> **WORK REQUEST**:
Scan the records that follow, and whenever a line has the word "agent", copy it.

-- DATA follows --

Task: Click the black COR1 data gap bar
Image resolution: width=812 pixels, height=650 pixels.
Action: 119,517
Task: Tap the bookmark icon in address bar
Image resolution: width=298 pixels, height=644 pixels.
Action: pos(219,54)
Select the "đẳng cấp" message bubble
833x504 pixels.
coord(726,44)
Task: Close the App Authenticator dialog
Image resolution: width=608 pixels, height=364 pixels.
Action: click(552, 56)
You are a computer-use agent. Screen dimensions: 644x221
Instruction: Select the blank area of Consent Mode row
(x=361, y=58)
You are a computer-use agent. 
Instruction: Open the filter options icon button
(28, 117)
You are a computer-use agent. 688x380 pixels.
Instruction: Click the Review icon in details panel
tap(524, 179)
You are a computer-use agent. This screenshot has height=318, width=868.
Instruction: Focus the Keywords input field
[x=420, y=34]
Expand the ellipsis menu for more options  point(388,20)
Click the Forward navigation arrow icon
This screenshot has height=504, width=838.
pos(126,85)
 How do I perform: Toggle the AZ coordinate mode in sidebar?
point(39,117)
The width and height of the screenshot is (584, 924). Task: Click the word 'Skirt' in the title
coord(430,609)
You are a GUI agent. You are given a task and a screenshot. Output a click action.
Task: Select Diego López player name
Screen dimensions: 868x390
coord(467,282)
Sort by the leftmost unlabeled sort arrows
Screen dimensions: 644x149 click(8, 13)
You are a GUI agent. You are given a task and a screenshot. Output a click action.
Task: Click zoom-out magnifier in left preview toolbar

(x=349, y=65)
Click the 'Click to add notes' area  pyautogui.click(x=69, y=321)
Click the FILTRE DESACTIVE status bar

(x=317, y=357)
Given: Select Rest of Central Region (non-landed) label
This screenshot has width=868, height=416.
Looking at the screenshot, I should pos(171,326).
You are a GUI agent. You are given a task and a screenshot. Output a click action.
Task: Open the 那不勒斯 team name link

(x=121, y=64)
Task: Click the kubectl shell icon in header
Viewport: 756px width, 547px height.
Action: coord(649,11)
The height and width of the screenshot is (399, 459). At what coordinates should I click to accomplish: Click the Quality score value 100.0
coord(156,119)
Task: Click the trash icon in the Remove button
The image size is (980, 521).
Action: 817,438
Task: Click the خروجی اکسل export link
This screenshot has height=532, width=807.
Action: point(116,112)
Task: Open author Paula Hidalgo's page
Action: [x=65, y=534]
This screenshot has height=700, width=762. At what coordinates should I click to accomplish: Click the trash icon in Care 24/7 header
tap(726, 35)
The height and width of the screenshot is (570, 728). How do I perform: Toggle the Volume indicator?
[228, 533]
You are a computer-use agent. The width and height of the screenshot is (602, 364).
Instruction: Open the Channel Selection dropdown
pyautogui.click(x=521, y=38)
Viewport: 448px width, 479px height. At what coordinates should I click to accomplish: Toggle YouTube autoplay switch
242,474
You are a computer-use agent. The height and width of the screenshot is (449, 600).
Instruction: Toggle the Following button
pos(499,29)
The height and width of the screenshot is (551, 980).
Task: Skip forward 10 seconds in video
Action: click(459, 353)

-- DATA concluded --

> **RESPONSE TO THE EXERCISE**:
You are a computer-use agent. Screen dimensions: 644x221
You are a computer-use agent. 
You are a computer-use agent. 688x380 pixels.
You are a computer-use agent. This screenshot has height=318, width=868.
You are a GUI agent. You are given a task and a screenshot. Output a click action.
You are a GUI agent. You are given a task and a screenshot. Output a click action.
You are a GUI agent. You are given a task and a screenshot. Output a click action.
You are a computer-use agent. The width and height of the screenshot is (602, 364).
You are a computer-use agent. The height and width of the screenshot is (449, 600).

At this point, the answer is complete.